__Text to read__:
## BEGIN

To Chad’s point, I have a PT degree from Local State, and it has kicked my earnings power into a whole new level. So even my PT MBA is good, since I’ve moved from crappy retail “Ameriprise” jobs into a whole new role as accountant/analyst. It has probably increased my earnings power by 100%, within less than 2 years. (I went full-time to the part-time program.) I don’t think most people who are in FT programs can say the same–that finishing your FT MBA can double your salary.

However, I knew that going to a “good” MBA program was not an option for me, because of my lack of “pedigree”. Most people who have the option of going to a FT program would not be faced with the same constraints that I was. They would have “good” undergrad degrees from “good” schools, and have a few years experience in a “good” job. So, to BS’s point, it seems like we’re talking about two different dynamics. Those who double their salary by going to Local State’s PT program won’t be the same people that will be accepted to Wharton.

And to Chad’s point, I think that purely in theory, you can get the same education and knowledge be reading online publications as you can in a classroom. (Just like, in theory, the Marines are a “superior” fighting force to the Army, because they aretrained to be an “invading”, not an “occupying” force.) However, in practice, potential employers seem to value the FT MBA’s more, for whatever reason. (Just like, in practice, the Marines and Army are doing the exact same job while in the Middle East.)

I agree with your argument to here. And this was not the argument Bchad was making, he was literally trying to equate the two, or at least later on, to argue that the two would become equivalent.

This works if you assume you can teach at bunch of people with statistically lower academic qualifications at the same depth and with the same speed in a less intensive environment as you can FT students. This doesn’t really align with anything you said before, either, where you were outlining distinctive differences. It also only works if you assume learning is limited to the curriculum.

Not equivalent. I’m only saying that it’s easy to say “of course FT is better than PT” and point to the obvious arguments, but in my experience, things that seem this obvious aren’t always the case, because there are a ton of questionable assumptions and stereotypes that go into the logic, stereotypes that FT programs have high incentives to maintain if they can. Stereotypes, like legends, often have some vague connection to an underlying truth, but they typically overstate it, and command a lot more attention than they really deserve, so it’s worth investigating what the assumptions are.

## END

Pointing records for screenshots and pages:

## BEGIN

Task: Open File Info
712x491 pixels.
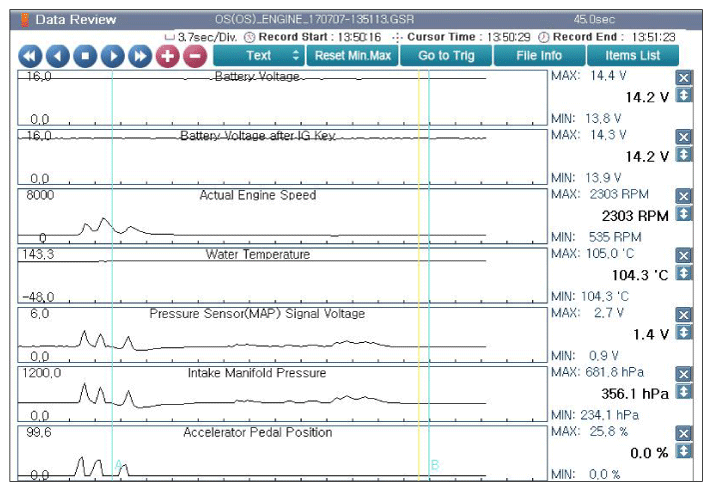Action: pyautogui.click(x=539, y=56)
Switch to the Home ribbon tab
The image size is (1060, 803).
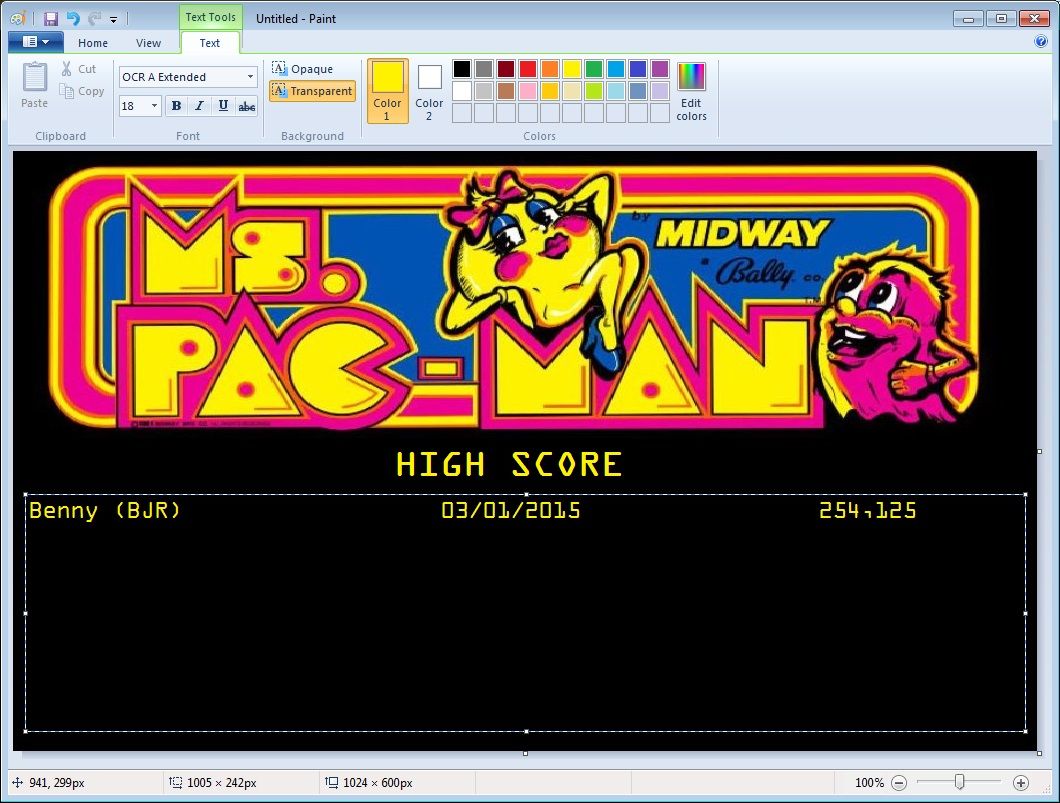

## END

__Directives__:
a - Print the pointing records above line for line, leaving out the pictures.
b - Give what follows the last paragraph of the discussion comparing part-time and full-time MBA programs.

__Responses per task__:
a -
Task: Open File Info
712x491 pixels.
Action: pyautogui.click(x=539, y=56)
Switch to the Home ribbon tab
The image size is (1060, 803).

b -
I took more effort in outlining the contrarian case and why it is not implausible that the difference will shrink to a point where the difference in cost (assuming those differences also remain similar to today’s costs) may be far larger than the difference in value.

And I highlighted that this question is almost always asked by a person who is trying to decide either 1) if a PT at a better name school is better than a FT at a lesser name schoool, or 2) if FT at a school is worth the extra expense vs a PT at the same school. Those answers are often unique to the candidate and depend on what their prospects and desires are in the first place and not the more abstract question of whether FT is better than PT if you could do anything you wanted.

Wow this is a great discussion. Clearly people feel passionately on both sides of this argument.

To be clear, I am defending the the part time program at Booth. Many folks are reading this post to get intel on it, so I feel it’s important to cover both sides sufficiently.

The respective sizes of the full time and part time program are roughly the same. This means that in terms of the aggregate alumni population, roughly 50% of the folks with the Chicago MBA are part timers. If you would, please go into LinkedIn and tell me who attended the part time program and who attended the full time program. You can’t. Or, wait, maybe jobs will tell you? Ok. Tell me which of the following three people attended the part time program:

[1] Howard Marks, Founder, Oaktree

[2] Peter G Peterson, Founder, Blackstone

[3] John Corzine, Governor, Chair, Goldman Sachs

[4] David Booth, Founder, Dimensional Fund Advisors

[5] Harry McMahon, Vice Chair, Merrill Lynch

The programs are EXACTLY the same courses with EXACTLY the same professors. In fact, full timers and part timers can and do take classes at Gleacher and Harper, respectively.

So again, you can bash the part time students all you want. It’s true that part timers can’t participate in OCR. But if the only reason you’re going to business school is to get your first job, well, you’re an idiot. The value of the degree comes in the brand and the network over the entire course of your career, and the latter is a function of hustle and willingness to help others. Most full timers disappear into 100 hour a week jobs and lose touch with most of their classmates, just like part timers.

So let’s stop equating the quality of the program with the quality of the students. They are not the same thing.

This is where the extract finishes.